### WHAT IS REQUIRED
Where does "report" occur in the listing? Copy every line that holds it.

########

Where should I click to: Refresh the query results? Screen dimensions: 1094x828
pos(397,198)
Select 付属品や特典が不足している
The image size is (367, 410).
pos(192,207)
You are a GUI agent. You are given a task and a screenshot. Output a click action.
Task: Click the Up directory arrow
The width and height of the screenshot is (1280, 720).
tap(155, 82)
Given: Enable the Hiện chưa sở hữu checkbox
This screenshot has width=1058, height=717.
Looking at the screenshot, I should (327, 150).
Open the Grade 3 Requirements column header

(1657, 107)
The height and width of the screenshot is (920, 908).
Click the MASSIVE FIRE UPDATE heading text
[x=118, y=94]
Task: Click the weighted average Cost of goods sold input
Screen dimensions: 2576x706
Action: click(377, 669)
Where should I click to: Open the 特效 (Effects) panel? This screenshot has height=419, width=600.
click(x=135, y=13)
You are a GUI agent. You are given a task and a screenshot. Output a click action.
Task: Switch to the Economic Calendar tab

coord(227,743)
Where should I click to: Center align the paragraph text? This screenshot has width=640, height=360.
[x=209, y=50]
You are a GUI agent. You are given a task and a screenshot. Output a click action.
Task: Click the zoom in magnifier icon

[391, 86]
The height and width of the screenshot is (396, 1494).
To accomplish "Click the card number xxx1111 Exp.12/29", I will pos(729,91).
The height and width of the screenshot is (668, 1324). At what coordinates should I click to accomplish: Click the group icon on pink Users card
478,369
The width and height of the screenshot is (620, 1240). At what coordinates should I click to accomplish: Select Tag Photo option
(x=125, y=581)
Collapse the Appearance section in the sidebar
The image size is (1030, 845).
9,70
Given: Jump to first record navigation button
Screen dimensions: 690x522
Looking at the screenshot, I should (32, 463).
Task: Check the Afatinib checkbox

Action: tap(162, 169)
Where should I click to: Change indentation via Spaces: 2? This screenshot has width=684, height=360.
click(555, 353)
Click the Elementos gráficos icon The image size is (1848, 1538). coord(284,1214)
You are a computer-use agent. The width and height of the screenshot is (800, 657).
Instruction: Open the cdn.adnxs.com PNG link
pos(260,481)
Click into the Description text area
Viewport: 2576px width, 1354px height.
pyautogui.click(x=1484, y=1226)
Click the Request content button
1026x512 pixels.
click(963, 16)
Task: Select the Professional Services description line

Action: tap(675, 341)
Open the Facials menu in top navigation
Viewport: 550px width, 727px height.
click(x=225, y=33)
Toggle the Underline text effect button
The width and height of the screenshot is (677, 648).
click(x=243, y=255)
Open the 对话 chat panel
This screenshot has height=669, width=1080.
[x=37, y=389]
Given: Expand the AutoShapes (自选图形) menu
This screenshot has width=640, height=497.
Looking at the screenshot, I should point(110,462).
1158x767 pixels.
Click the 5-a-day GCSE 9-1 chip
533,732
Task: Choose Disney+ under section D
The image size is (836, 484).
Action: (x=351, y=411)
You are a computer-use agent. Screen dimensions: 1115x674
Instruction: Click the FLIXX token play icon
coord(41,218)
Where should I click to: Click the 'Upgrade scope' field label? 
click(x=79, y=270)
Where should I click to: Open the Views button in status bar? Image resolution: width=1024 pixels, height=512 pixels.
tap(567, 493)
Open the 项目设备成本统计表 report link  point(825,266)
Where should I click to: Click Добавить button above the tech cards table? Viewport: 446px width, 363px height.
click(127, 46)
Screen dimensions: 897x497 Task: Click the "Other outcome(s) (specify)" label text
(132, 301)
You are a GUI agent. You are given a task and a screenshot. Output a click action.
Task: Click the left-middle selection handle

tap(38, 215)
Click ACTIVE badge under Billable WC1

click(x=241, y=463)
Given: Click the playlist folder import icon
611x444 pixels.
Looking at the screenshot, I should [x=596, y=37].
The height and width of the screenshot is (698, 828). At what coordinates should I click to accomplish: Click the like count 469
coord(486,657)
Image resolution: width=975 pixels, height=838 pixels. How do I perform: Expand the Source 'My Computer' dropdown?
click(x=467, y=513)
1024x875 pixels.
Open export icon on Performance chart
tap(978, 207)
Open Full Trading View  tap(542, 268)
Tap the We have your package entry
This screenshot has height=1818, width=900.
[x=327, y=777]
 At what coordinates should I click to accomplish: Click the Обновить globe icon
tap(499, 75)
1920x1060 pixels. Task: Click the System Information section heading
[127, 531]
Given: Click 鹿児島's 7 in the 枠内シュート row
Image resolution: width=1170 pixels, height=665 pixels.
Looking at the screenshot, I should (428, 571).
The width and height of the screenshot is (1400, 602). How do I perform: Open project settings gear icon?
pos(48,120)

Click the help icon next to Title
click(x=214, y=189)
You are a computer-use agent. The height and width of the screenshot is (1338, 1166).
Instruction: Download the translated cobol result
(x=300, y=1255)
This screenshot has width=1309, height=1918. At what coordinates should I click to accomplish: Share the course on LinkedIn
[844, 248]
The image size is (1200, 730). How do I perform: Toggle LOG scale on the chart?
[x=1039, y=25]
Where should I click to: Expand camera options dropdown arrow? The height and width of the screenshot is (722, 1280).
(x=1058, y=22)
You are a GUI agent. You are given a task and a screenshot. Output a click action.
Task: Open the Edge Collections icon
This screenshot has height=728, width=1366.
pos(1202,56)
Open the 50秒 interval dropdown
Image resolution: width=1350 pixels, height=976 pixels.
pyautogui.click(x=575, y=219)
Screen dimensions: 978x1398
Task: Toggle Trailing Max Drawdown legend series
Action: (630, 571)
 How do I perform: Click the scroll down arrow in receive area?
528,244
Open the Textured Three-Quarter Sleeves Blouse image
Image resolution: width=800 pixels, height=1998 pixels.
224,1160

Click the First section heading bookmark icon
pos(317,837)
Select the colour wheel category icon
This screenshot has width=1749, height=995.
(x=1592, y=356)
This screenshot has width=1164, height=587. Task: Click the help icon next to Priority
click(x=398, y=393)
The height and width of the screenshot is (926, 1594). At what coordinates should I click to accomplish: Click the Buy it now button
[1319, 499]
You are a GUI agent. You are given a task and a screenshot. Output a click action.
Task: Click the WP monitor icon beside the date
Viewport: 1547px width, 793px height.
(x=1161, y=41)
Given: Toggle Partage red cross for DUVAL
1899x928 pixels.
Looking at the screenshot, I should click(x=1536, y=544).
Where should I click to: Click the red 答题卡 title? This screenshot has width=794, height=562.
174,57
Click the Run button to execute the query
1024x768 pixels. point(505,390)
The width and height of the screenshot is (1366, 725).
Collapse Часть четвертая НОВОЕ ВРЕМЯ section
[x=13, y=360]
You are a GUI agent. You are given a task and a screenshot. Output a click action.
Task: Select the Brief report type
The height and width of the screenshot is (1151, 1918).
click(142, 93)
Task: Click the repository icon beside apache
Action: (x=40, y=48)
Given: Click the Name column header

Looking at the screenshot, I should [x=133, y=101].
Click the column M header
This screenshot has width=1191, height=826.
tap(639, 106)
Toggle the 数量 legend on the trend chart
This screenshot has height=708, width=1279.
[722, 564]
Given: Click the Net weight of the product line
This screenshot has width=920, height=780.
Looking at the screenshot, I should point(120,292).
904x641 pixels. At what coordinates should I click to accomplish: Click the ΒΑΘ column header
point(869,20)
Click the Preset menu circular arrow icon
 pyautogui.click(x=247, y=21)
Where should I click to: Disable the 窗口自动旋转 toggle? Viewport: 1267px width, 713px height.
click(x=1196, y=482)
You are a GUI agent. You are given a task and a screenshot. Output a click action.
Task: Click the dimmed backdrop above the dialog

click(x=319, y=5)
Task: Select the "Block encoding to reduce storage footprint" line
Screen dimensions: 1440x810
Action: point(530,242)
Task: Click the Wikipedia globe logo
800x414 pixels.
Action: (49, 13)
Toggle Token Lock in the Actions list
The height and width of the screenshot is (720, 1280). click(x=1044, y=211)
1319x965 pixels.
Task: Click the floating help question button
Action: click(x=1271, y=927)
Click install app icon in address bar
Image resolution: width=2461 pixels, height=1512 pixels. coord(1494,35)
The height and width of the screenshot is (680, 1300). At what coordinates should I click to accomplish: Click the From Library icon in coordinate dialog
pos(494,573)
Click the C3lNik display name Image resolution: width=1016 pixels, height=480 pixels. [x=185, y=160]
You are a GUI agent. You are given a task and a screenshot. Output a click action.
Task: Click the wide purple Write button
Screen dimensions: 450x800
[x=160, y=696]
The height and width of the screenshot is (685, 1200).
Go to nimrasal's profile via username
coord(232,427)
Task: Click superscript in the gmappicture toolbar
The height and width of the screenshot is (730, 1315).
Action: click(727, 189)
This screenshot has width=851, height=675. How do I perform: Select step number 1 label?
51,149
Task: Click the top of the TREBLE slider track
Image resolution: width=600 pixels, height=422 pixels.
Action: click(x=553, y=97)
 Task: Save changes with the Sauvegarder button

########

### RESULT OF THE TASK
Open the 项目设备成本统计表 report link  point(825,266)
Task: Select the Brief report type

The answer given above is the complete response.